Le 22 avril, un tiers des Français avaient réfuté toute approche rationnelle de la panne économique, voire intellectuelle, qui affecte nos démocraties. Le second tour a occulté la vague dite populiste du premier tour, mais de manière provisoire : les élections parlementaires la feront resurgir. Le nouveau Président confronté au chômage, au risque de faillite de l’État, à une Europe en désarroi, à la concurrence mondiale, ne pourra ignorer l’alliance objective des communistes, trotskistes, nationalistes et écologistes profonds. Tous ceux-la, chacun dans sa mythologie, exaltent des souvenirs de Révolution, d’Empire ou de degré zéro de la civilisation.
Si bien que ce qui opposait Sarkozy à Hollande était en définitive moins important que ce qui distingue d’un côté Sarkozy et Hollande, tous deux « réalistes », et de l’autre, le camp des refuzniks de la réalité. Certes, Hollande a emporté le référendum anti-Sarkozy, ce que fut le second tour, bien plus qu’un choix entre deux programmes ou deux idéologies.

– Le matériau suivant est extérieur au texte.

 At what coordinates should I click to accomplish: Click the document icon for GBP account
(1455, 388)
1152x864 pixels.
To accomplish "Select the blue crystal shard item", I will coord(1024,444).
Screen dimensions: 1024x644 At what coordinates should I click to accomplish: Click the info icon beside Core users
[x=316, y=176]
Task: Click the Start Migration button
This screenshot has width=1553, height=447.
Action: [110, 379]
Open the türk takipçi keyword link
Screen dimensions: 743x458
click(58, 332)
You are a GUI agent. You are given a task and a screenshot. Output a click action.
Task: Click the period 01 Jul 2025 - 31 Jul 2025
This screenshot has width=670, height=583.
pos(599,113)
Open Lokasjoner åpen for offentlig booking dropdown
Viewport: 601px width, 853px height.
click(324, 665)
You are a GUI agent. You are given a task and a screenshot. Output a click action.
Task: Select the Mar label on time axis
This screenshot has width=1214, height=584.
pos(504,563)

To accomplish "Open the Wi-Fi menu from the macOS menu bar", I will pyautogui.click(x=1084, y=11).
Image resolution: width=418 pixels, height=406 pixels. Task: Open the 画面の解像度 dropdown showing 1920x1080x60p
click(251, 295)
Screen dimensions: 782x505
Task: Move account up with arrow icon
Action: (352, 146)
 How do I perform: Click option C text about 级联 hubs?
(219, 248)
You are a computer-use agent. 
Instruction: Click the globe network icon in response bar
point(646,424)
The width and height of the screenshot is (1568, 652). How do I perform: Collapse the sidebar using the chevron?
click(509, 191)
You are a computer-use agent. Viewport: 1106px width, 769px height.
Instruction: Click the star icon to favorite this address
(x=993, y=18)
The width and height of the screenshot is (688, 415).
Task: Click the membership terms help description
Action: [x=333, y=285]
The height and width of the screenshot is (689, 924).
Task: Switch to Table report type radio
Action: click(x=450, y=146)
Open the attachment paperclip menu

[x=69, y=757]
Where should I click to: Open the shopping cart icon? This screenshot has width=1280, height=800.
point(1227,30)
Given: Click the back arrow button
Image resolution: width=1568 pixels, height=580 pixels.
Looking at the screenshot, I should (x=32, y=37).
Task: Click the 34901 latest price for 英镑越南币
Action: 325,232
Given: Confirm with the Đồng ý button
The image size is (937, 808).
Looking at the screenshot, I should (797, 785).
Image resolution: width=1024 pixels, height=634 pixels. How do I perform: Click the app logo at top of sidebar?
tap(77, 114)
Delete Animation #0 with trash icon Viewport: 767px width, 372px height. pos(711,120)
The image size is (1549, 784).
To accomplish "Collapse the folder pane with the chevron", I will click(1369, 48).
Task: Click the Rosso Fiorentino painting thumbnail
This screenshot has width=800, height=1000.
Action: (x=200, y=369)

Le socialisme de Hollande est avant tout un esprit de clan qui le conduira à gouverner avec son cercle (avec Bayrou en supplétif ?), à recourir aux codes de ce clan, mais en quoi mènera-t-il le pays différemment de ce que Sarkozy l’aurait fait ? Entre le socialisme affecté de Hollande et le libéralisme de façade de Nicolas Sarkozy, il n’y avait pas l’épaisseur d’un papier à cigarette : l’un et l’autre chevauchaient sur une voie française, qui glorifie l’État, tolère l’esprit d’entreprise mais se méfie du marché libre et abhorre la concurrence.
Voici donc Blanc bonnet, à moins que ce ne soit Bonnet blanc, Président et peu préparé à affronter le Troisième tour, la notation que les marchés financiers vont infliger à la France. La France confrontée à trois défis esquivés pendant la campagne : l’excès de la dépense publique rendra impossible, d’ici un an au mieux, le financement de la dette publique ; le vieillissement de la population conduira notre système de solidarité à la faillite ; les coûts de production sont les plus élevés en Europe.
François Hollande, s’il reste rationnel, devra donc accepter une intégration financière de l’Europe avec création d’un ministère des Finances européen, réduire la dimension de l’État (coupant dans la Défense et l’Éducation), tempérer la solidarité par plus de responsabilité individuelle, et contenir les revendications salariales.
Sarkozy, contre la rue, n’y serait jamais parvenu ; Hollande, parce que de « gauche », le pourrait. De Gaulle avait bien liquidé l’Empire, Mitterrand anéanti ses alliés communistes : Hollande, en père-la-rigueur, démontrerait que les hommes d’État ne sont grands qu’à contre-emploi.